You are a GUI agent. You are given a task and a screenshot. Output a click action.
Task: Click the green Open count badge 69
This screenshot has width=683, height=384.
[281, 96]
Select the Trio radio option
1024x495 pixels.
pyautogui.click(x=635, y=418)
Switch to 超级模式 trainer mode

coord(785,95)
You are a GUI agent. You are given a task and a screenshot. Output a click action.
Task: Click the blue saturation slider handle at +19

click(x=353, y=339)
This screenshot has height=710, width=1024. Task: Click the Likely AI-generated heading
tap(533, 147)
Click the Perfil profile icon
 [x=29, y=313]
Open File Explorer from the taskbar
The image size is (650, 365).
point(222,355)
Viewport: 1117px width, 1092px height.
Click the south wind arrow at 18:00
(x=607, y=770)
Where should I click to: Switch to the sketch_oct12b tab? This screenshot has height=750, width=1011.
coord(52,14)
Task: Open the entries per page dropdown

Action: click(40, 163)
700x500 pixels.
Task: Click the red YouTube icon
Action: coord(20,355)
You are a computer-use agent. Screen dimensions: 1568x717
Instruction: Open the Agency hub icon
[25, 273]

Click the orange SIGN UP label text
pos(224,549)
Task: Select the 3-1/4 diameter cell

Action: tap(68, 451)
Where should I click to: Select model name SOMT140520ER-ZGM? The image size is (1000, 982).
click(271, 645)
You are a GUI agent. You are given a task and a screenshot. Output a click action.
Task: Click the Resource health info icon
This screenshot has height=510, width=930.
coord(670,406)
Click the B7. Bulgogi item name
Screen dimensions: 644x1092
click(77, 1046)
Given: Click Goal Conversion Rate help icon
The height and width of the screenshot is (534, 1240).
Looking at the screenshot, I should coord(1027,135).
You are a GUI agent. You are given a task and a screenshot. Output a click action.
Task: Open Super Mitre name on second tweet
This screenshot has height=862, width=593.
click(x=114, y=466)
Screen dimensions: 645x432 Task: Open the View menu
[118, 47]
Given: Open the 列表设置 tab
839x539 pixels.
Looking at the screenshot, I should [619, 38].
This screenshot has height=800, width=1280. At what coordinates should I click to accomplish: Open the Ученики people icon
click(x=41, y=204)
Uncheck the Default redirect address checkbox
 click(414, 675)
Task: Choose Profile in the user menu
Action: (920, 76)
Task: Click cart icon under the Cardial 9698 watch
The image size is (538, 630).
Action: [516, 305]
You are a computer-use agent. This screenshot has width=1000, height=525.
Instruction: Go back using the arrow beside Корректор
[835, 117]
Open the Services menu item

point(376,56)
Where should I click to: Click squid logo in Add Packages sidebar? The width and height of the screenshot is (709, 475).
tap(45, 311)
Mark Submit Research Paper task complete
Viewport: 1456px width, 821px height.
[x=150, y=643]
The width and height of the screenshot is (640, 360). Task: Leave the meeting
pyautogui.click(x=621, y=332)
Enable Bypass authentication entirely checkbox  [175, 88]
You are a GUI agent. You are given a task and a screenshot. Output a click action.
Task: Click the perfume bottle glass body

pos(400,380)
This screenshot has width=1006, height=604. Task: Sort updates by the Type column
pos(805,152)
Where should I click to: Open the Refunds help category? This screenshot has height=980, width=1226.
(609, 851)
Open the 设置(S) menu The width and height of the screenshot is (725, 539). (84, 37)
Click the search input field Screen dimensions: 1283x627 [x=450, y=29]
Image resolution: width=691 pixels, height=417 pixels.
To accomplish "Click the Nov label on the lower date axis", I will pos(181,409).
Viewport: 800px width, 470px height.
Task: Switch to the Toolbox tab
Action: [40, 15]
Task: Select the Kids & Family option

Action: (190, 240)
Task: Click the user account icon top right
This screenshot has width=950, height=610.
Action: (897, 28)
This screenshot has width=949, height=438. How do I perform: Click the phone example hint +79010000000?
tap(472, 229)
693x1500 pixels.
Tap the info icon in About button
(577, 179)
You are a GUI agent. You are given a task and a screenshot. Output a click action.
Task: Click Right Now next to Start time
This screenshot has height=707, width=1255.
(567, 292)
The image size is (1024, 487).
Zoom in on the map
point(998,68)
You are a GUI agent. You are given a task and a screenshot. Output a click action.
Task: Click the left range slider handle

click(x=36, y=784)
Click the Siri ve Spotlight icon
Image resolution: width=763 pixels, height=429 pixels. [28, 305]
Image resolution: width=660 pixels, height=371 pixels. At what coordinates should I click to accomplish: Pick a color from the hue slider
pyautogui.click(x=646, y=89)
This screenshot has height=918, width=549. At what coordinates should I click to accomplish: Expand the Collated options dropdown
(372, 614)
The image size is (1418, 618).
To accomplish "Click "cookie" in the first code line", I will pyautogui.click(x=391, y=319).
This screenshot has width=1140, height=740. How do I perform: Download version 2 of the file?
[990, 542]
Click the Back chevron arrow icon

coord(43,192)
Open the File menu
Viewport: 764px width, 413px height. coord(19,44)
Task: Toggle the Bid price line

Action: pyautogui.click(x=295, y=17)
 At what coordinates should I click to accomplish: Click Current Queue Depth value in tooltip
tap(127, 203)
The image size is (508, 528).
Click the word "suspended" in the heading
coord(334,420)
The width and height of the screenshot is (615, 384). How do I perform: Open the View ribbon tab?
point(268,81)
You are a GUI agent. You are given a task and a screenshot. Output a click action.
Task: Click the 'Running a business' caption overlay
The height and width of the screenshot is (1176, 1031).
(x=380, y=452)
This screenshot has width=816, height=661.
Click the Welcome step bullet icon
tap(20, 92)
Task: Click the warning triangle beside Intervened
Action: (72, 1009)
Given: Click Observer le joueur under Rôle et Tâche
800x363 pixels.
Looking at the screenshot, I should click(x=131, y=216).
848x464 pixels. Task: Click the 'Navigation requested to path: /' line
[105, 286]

----

**TRY IT**
Line by line, write out the records above exactly.

**RESPONSE TO THIS TASK**
You are a GUI agent. You are given a task and a screenshot. Output a click action.
Task: Click the green Open count badge 69
This screenshot has width=683, height=384.
[281, 96]
Select the Trio radio option
1024x495 pixels.
pyautogui.click(x=635, y=418)
Switch to 超级模式 trainer mode

coord(785,95)
You are a GUI agent. You are given a task and a screenshot. Output a click action.
Task: Click the blue saturation slider handle at +19

click(x=353, y=339)
This screenshot has height=710, width=1024. Task: Click the Likely AI-generated heading
tap(533, 147)
Click the Perfil profile icon
 [x=29, y=313]
Open File Explorer from the taskbar
The image size is (650, 365).
point(222,355)
Viewport: 1117px width, 1092px height.
Click the south wind arrow at 18:00
(x=607, y=770)
Where should I click to: Switch to the sketch_oct12b tab? This screenshot has height=750, width=1011.
coord(52,14)
Task: Open the entries per page dropdown

Action: click(40, 163)
700x500 pixels.
Task: Click the red YouTube icon
Action: coord(20,355)
You are a computer-use agent. Screen dimensions: 1568x717
Instruction: Open the Agency hub icon
[25, 273]

Click the orange SIGN UP label text
pos(224,549)
Task: Select the 3-1/4 diameter cell

Action: tap(68, 451)
Where should I click to: Select model name SOMT140520ER-ZGM? The image size is (1000, 982).
click(271, 645)
You are a GUI agent. You are given a task and a screenshot. Output a click action.
Task: Click the Resource health info icon
This screenshot has height=510, width=930.
coord(670,406)
Click the B7. Bulgogi item name
Screen dimensions: 644x1092
click(77, 1046)
Given: Click Goal Conversion Rate help icon
The height and width of the screenshot is (534, 1240).
Looking at the screenshot, I should coord(1027,135).
You are a GUI agent. You are given a task and a screenshot. Output a click action.
Task: Open Super Mitre name on second tweet
This screenshot has height=862, width=593.
click(x=114, y=466)
Screen dimensions: 645x432 Task: Open the View menu
[118, 47]
Given: Open the 列表设置 tab
839x539 pixels.
Looking at the screenshot, I should [619, 38].
This screenshot has height=800, width=1280. At what coordinates should I click to accomplish: Open the Ученики people icon
click(x=41, y=204)
Uncheck the Default redirect address checkbox
 click(414, 675)
Task: Choose Profile in the user menu
Action: (920, 76)
Task: Click cart icon under the Cardial 9698 watch
The image size is (538, 630).
Action: [516, 305]
You are a computer-use agent. This screenshot has width=1000, height=525.
Instruction: Go back using the arrow beside Корректор
[835, 117]
Open the Services menu item

point(376,56)
Where should I click to: Click squid logo in Add Packages sidebar? The width and height of the screenshot is (709, 475).
tap(45, 311)
Mark Submit Research Paper task complete
Viewport: 1456px width, 821px height.
[x=150, y=643]
The width and height of the screenshot is (640, 360). Task: Leave the meeting
pyautogui.click(x=621, y=332)
Enable Bypass authentication entirely checkbox  [175, 88]
You are a GUI agent. You are given a task and a screenshot. Output a click action.
Task: Click the perfume bottle glass body

pos(400,380)
This screenshot has width=1006, height=604. Task: Sort updates by the Type column
pos(805,152)
Where should I click to: Open the Refunds help category? This screenshot has height=980, width=1226.
(609, 851)
Open the 设置(S) menu The width and height of the screenshot is (725, 539). (84, 37)
Click the search input field Screen dimensions: 1283x627 [x=450, y=29]
Image resolution: width=691 pixels, height=417 pixels.
To accomplish "Click the Nov label on the lower date axis", I will pos(181,409).
Viewport: 800px width, 470px height.
Task: Switch to the Toolbox tab
Action: [40, 15]
Task: Select the Kids & Family option

Action: (190, 240)
Task: Click the user account icon top right
This screenshot has width=950, height=610.
Action: (897, 28)
This screenshot has width=949, height=438. How do I perform: Click the phone example hint +79010000000?
tap(472, 229)
693x1500 pixels.
Tap the info icon in About button
(577, 179)
You are a GUI agent. You are given a task and a screenshot. Output a click action.
Task: Click Right Now next to Start time
This screenshot has height=707, width=1255.
(567, 292)
The image size is (1024, 487).
Zoom in on the map
point(998,68)
You are a GUI agent. You are given a task and a screenshot. Output a click action.
Task: Click the left range slider handle

click(x=36, y=784)
Click the Siri ve Spotlight icon
Image resolution: width=763 pixels, height=429 pixels. [28, 305]
Image resolution: width=660 pixels, height=371 pixels. At what coordinates should I click to accomplish: Pick a color from the hue slider
pyautogui.click(x=646, y=89)
This screenshot has height=918, width=549. At what coordinates should I click to accomplish: Expand the Collated options dropdown
(372, 614)
The image size is (1418, 618).
To accomplish "Click "cookie" in the first code line", I will pyautogui.click(x=391, y=319).
This screenshot has width=1140, height=740. How do I perform: Download version 2 of the file?
[990, 542]
Click the Back chevron arrow icon

coord(43,192)
Open the File menu
Viewport: 764px width, 413px height. coord(19,44)
Task: Toggle the Bid price line

Action: pyautogui.click(x=295, y=17)
 At what coordinates should I click to accomplish: Click Current Queue Depth value in tooltip
tap(127, 203)
The image size is (508, 528).
Click the word "suspended" in the heading
coord(334,420)
The width and height of the screenshot is (615, 384). How do I perform: Open the View ribbon tab?
point(268,81)
You are a GUI agent. You are given a task and a screenshot. Output a click action.
Task: Click the 'Running a business' caption overlay
The height and width of the screenshot is (1176, 1031).
(x=380, y=452)
This screenshot has width=816, height=661.
Click the Welcome step bullet icon
tap(20, 92)
Task: Click the warning triangle beside Intervened
Action: (72, 1009)
Given: Click Observer le joueur under Rôle et Tâche
800x363 pixels.
Looking at the screenshot, I should click(x=131, y=216).
848x464 pixels. Task: Click the 'Navigation requested to path: /' line
[105, 286]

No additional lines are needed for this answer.